Is this a parody ?

UPDATE: Here is an interesting article examining this phenomenon in the Washington Post. And here is a nice summary by David Freddoso.

I have been mulling the question of whether this incredible article was worth responding to. When I saw the title on Real Clear Politics, I assumed it was a parody. I’m still not 100% sure it isn’t.

In trying to explain why our political paralysis seems to have gotten so much worse over the past year, analysts have rounded up a plausible collection of reasons including: President Obama’s tactical missteps, the obstinacy of congressional Republicans, rising partisanship in Washington, the blustering idiocracy of the cable-news stations, and the Senate filibuster, which has devolved into a super-majority threshold for any important legislation. These are all large factors, to be sure, but that list neglects what may be the biggest culprit in our current predicament: the childishness, ignorance, and growing incoherence of the public at large.

The writer has not considered the possibility that Obama’s economic and national security policies are detached from reality.

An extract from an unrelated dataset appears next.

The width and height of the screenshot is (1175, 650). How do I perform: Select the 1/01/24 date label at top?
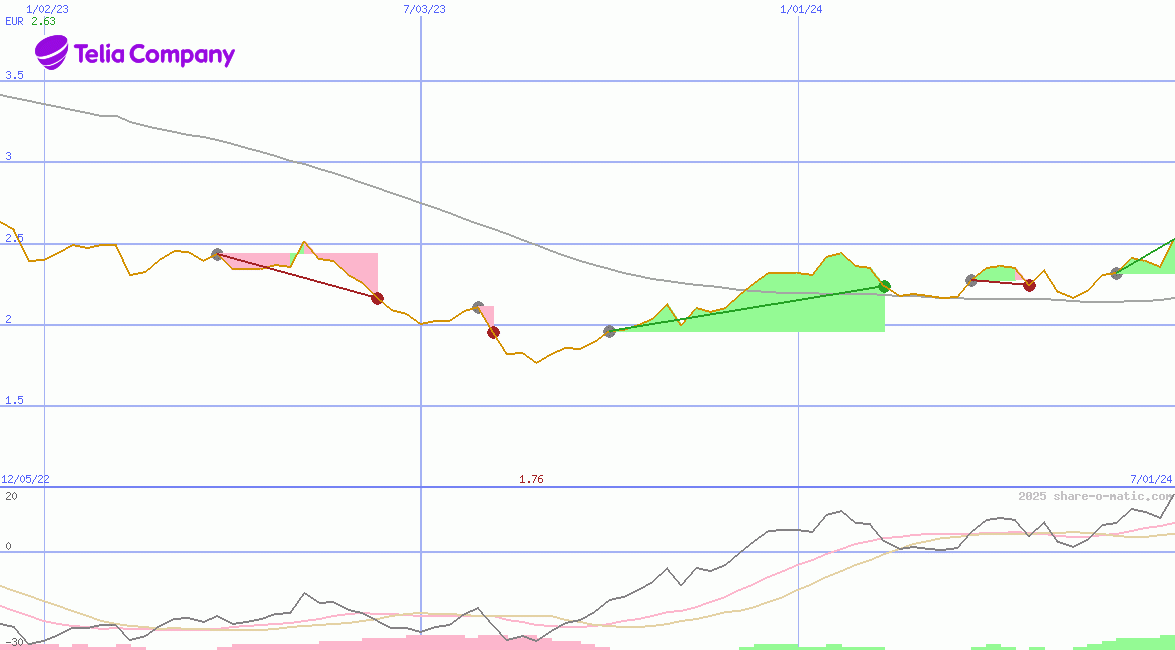(x=801, y=9)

He does not give any thought to the possibility that millions of people have been running businesses and living their lives without the benefit of government and would like to continue to be left alone.

He also ignores the fact that, as a result of tax reforms the past two decades, about 35% of the tax payers pay no income tax. Thus, there is a constituency for new spending that knows the responsibility for paying those bills will be someone elses. In fact, by 2009, that percent who pay no tax had continued to rise and is now nearly 40%.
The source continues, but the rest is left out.